Then and now
For those of us who lived then, the ’60s were the greatest, scariest, most productive, most violent decade in the history of the world. During that decade we were engaged in a war in Vietnam that millions of Americans opposed and because of that, things were happening that shocked the sensibilities of most Americans. There were demonstrations in the streets, business shutdowns, college shutdowns, the killing of American students at Kent State University by American National Guardsmen, race riots from coast to coast, three political assassinations including the President of the United States, the cold war and the space race all combined to create a pervasive feeling that America was falling apart at the seams and those who were opposed to the sudden changes we faced were sure it was. There was never a decade like it before and there hasn’t been a decade even close to it since.
However, in spite of the strife and dissension that was occurring in this country during that decade, there was also a lack of violence that is pervasive today. There were only six mass murders in the United States during the entire ten years of the decade and none the year I graduated from high school. Fast forward 50 years and you find a far different story. People had their guns in the ’60s but they were much different than the guns available today. They were almost exclusively rifles and shotguns used for hunting and almost all young boys learned how to hunt and shoot from the dads or the paternal figures in their lives. Today Americans possess 265 million guns, almost one for every man, woman and child living in this country. According to the most recent research, as of July 31st of this year, 248 mass murders have occurred in 2019 which averages out to 1.2 per day.

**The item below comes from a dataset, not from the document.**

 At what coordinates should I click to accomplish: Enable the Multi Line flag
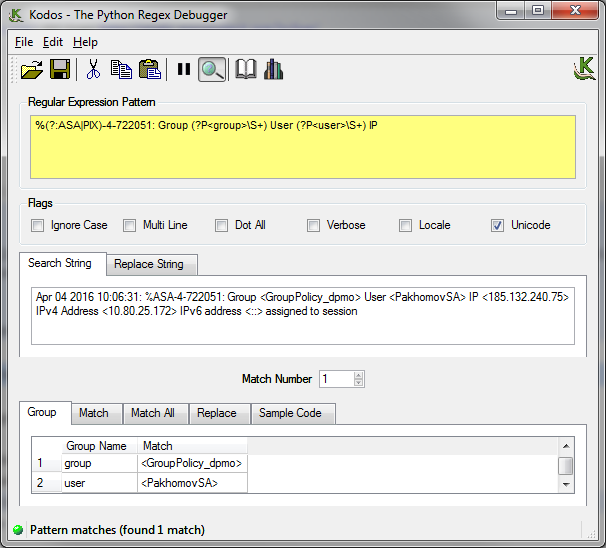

In those mass murders there have been 979 injured and 246 killed.
The question everyone is asking is why and there are almost as many answers as there are people. But there are puzzling exceptions to the status quo as well. We’re no longer involved in a war where, according to the Pentagon Papers, we continued to send American soldiers to Vietnam to fight and die when the administration knew they were in a war they couldn’t or wouldn’t win. Consequently, we don’t have massive protests against that war anymore. Race relations, although still unsatisfactory, are better than they were in the ’60s so we don’t have race riots across the country. And we don’t have two groups of people diametrically opposed to each other in regards to whether we should be fighting a war or not.
But we do have a conflict although it’s being fought, for the most part without bullets, except for the mass murders occurring almost daily. It’s a war against illegal immigration and it’s the primary issue that elected Donald Trump. Although it’s doubtful that very many illegal immigrants got jobs that American men wanted, American men use that as a rallying cry in opposition to illegal immigration. I, too, am opposed to illegal immigration but it has never entered my mind to take up arms against my fellow men as is happening with frightening regularity today.
Unfortunately, it’s our President who is fanning this base. Presidents before Trump also fought illegal immigration but did it in a diplomatic, reserved way that didn’t draw attention to their policies or their actions. Trump does it primarily for his own ego. I’ve been following him since his ghost writer wrote The Art of the Deal about him decades ago that propelled him into national prominence and he has managed to stay there ever since. In running for President, he strung together an unlikely string of supporters including white nationalists, skin heads, Neo Nazis, the KKK and the Pentecostal religious movement who supported him on one major issue and that was anti-abortion. I even noticed the other day while I was flipping through television channels that the disgraced former Assembly of God minister, Jim Bakker, now has another television program on the air with his new wife and was comparing Trump as the reincarnation of Saul.
Leadership always comes from the top and it doesn’t matter if you’re talking about leadership of a family or leadership of a country. Our norms, values, morals, attitudes and behaviors are learned from those we’re closest too and if they’re living their lives as good examples, the likelihood is that we are too but if they’re not, the likelihood is we’re not either.
For us to turn society around, something drastic has to happen. A group of us were discussing the latest mass murders when a biker acquaintance we know walked in and remarked that the killings in El Paso was “a good start.” That attitude and belief isn’t going to make things any better and in fact, will make things worse because it forces people to choose a side.
We’re headed down the wrong path as a society and something has to be done to correct our direction or the worse is yet to come.